A single 1,000MWe reactor can push out enough power for over 550,000 people in a year. That is contained in one small area. Very small relative to the amount of land that needs to be fracked to meet an equivalent amount of gas energy. You would need about 60 billion cubic feet of gas to meet the same energy goals with all its roads, water, dehydration, compressors, pipes, fragmentation, truck trips AND mixing of chemicals with water. Gas is also the game of scarcity.

Interestingly, France gets 80 of their electricity from nuclear power and they banned fracking in their rich fields. Everyone else, in Eastern Europe, does not want to play Russian games for that gas, so they of course are looking at sustainable production like France. Vermont generates 70% of its electricity from nuclear power and they banned fracking, however, their gas reserves are low. Quebec banned fracking, a country with French ties.

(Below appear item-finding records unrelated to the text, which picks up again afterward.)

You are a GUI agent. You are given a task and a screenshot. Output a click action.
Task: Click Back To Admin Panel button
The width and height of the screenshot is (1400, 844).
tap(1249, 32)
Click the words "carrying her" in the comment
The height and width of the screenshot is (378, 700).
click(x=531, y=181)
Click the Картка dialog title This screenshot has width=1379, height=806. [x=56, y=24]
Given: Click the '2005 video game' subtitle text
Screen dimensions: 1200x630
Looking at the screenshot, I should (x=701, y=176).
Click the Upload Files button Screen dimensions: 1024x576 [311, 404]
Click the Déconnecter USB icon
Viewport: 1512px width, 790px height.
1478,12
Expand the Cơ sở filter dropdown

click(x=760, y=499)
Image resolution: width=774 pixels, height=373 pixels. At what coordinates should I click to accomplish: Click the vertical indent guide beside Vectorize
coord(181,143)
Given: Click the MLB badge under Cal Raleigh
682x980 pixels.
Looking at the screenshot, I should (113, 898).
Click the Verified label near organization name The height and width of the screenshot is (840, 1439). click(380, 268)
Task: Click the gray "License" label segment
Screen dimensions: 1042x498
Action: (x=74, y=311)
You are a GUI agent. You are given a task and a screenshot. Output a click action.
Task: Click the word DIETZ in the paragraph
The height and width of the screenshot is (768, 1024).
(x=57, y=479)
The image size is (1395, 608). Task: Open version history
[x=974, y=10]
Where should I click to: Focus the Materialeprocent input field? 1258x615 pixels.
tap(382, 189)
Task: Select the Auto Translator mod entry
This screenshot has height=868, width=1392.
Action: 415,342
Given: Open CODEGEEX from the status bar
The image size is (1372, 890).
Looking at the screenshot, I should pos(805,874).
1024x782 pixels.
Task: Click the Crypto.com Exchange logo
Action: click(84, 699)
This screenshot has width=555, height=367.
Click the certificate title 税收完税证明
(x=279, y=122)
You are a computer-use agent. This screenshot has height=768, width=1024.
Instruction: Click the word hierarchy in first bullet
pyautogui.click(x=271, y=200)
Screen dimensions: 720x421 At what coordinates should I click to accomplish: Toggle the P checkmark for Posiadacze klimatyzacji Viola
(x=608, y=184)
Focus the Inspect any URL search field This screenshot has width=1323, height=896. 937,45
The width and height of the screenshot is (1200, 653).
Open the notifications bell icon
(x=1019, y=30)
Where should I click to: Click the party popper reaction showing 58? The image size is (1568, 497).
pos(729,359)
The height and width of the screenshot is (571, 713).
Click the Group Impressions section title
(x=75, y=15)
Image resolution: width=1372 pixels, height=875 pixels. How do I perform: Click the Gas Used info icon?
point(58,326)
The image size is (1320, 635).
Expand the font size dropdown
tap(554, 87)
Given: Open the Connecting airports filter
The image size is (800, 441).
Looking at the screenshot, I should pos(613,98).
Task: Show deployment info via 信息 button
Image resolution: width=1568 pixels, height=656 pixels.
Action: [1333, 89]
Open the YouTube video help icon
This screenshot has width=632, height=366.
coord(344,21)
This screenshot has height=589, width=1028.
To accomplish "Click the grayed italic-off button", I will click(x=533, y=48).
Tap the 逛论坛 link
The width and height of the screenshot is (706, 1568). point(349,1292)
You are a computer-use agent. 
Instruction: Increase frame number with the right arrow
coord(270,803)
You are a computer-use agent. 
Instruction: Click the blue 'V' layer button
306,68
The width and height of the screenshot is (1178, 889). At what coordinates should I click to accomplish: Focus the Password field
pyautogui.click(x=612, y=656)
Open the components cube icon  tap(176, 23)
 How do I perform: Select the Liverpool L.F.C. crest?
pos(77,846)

Quebec gets almost all of its power from hydroelectric and is now being sued by a natural gas company for 1/4 billion due to violating NAFTA. So a province who supplies their power needs with water, is now being sued to let gas companies use that water to extract a fossil fuel. And, interestingly, Quebec had 1 nuclear reactor that worked for over 20 years and is now being shut down.
 
Midge,

Is nuclear safe? Define "safe". Are we talking environmentally, worker safety, civilian safety, etc?

Nothing is completely safe for any of the above. But consider. By not building new nuclear plants, we keep outdated 1st gen plants running well past their designed lifetimes. Further, we choose to have the waste that we have. If we recycled it, all that waste is actually more fuel, and the byproduct of using it would be far smaller amounts of far less dangerous stuff!

And statistically, despite all that, it's still the safest form of energy on just about every front.

I'm very pro-nuclear. We've had a solution to most of the worlds energy problems staring us in the face for a long time. The best argument against it is proliferation concerns. It's hard to demonstrate how great it is for your society, and turn around and tell Iran that they're not allowed to have it.

In the absence of nuclear, gas is about the best alternative.
 
Deaths per Terawatt Hour for various energy sources.

I ran across something incredibly similar to these stats today, although I cannot remember where. I thought it was in the local paper, but can't find it now. In essence, the article I read today was that if you figured all the damage done to people through air pollution, the few people exposed to radiation from nuke plants pales compared to the air pollution exposure from coal. Gas is definitely cleaner than coal.
 
Fukushima was the most avoidable sort of planning error. A basic siting mistake. That disaster was completely unnecessary.

Coal ash would be considered low-level nuclear waste if it were produced by nuclear power plants instead of coal-fired plants. This country produces 130 million tons of it per year.